During one of the rituals on Saturday, the Shaman handed me the drum stick – and it was thus that I discovered I was to be the drummer. It was a vast honour. I was immensely touched. Still am. But I was also terrified. The harsh words of my tormentor reverberated through my mind – and I was scared that I would make an awful noise, thus embarrassing all present, or that I would hit the drum too hard and damage it.
‘I am not good enough for this,’ was my immediate thought, though I did not voice it.
I am saying this out loud because it is a very common one in my internal dialogue – and is chasing its own tail as I wait for the ‘Shadow’ performance to happen. I have this absolute frozen terror of doing something that’ll let the side down, ruin things; that any part I play will provoke a sense of humiliation in the watcher, the way my fiddle-playing did all those months back.
I recognise that this is a huge unhealed wound – and, when I finally put the A string on my fiddle yesterday and played a tune, I cried and cried. It all just seemed so sad, that anyone would wish to hurt another so senselessly and for nothing; that such weapons of the mind are so readily available in our world and used, all too often, without conscience, without a backward glance.

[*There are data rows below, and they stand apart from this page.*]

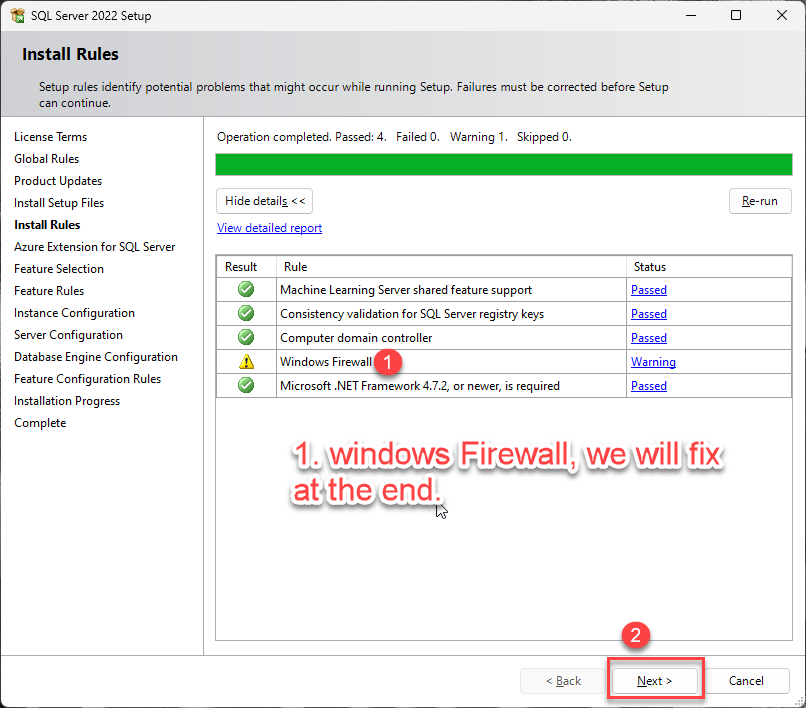Screen dimensions: 806x708
Task: Click green check icon for Machine Learning Server rule
Action: point(246,290)
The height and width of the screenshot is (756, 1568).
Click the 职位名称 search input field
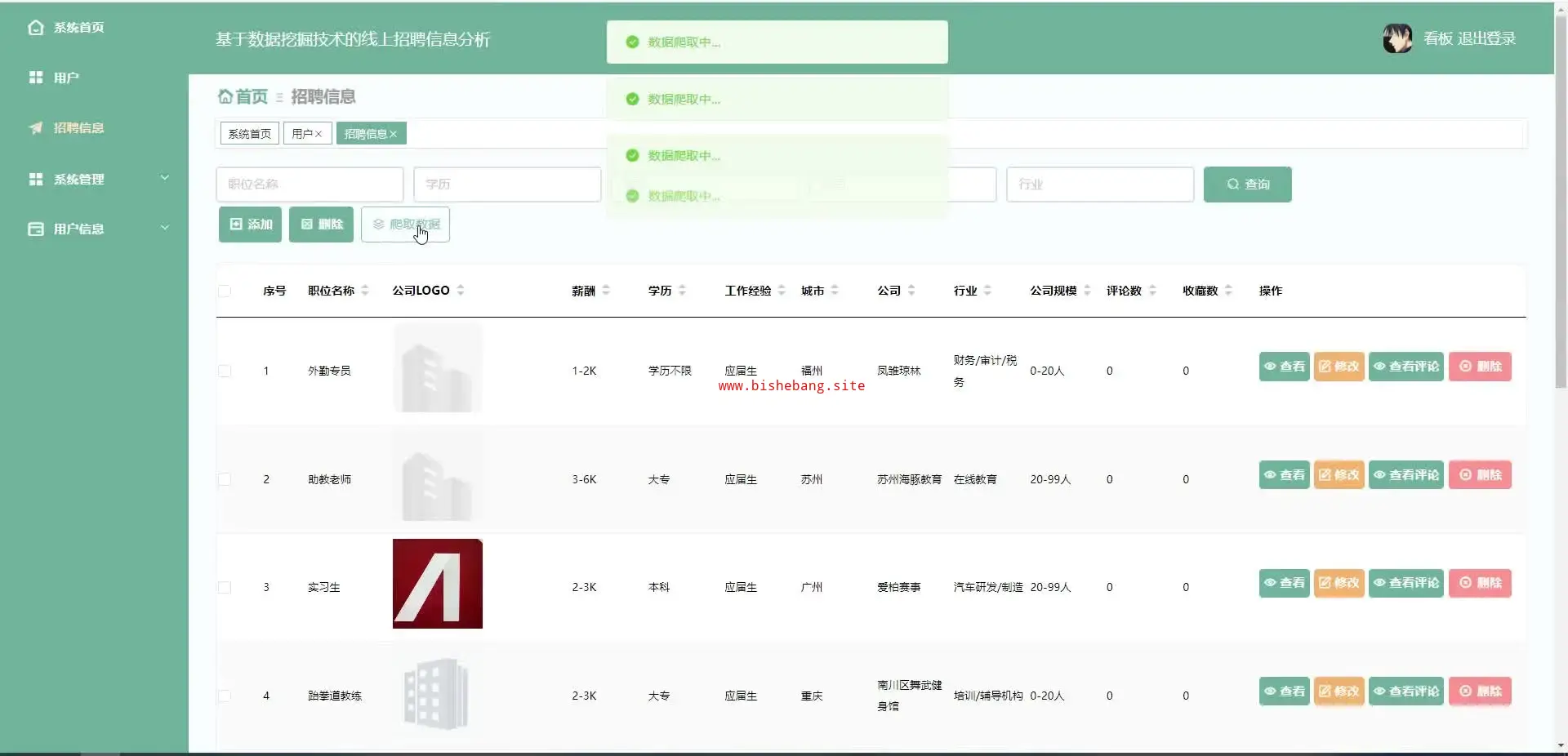(310, 185)
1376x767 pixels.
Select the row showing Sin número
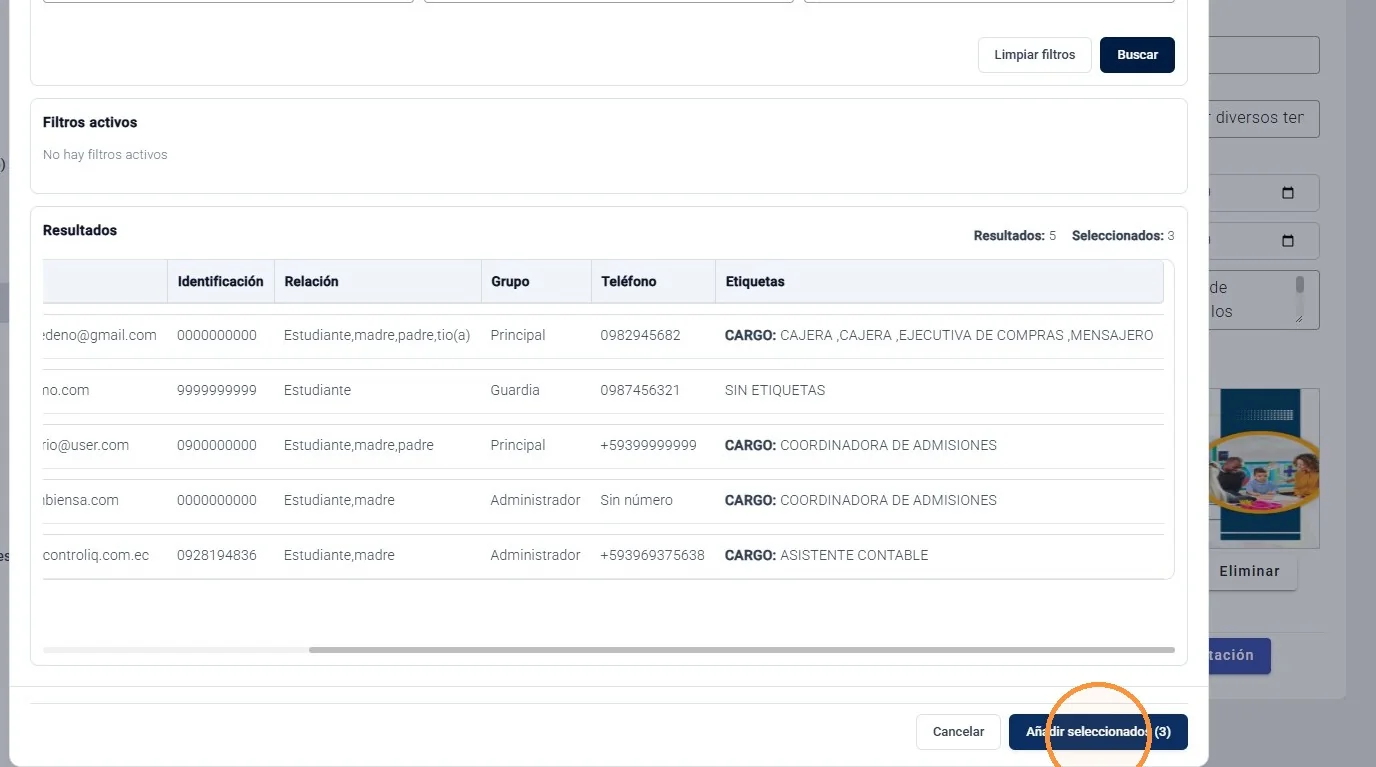[x=603, y=500]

But I do think the whole thing has been necessary. The Shaman’s act of choosing me was deeply healing. The complete violin and my tentative bowing, the shaky notes which emerged and then grew stronger, have allowed the banked distress to come pouring out, and that, ultimately, will also heal.
I think I am mainly emotionally knackered, though there is a strong physical side to it as well. My feelings are close to the surface (no bad thing) and tears are never far away. I think I use up pointless energy trying to prove to the world that I am a thick-skinned, impervious toughie. Ashamed of being thin-skinned, I guess, seeing it as a rather pretentious and princess-like claim in life.
I am beginning to see, and feel, that I am loved – by those who matter. But there is still the scared part of me that fears the resurgence of conditional love; that is eager to please; that over-commits; that is all too used to being told, in so many words, that only the best is good enough and that I am never going to reach that pinnacle.
I do think we have to face these vulnerable areas in order to conquer them, though – don’t you? We cannot banish fear if we don’t face it head on. We cannot get through emotional pain if we do not feel it in all its complex agony. If we constantly slam the door on the carcass of trauma, it will grow and grow in our minds until it bursts its bounds and comes stalking after us, a zombie yowling and muttering and sharpening its claws for the kill.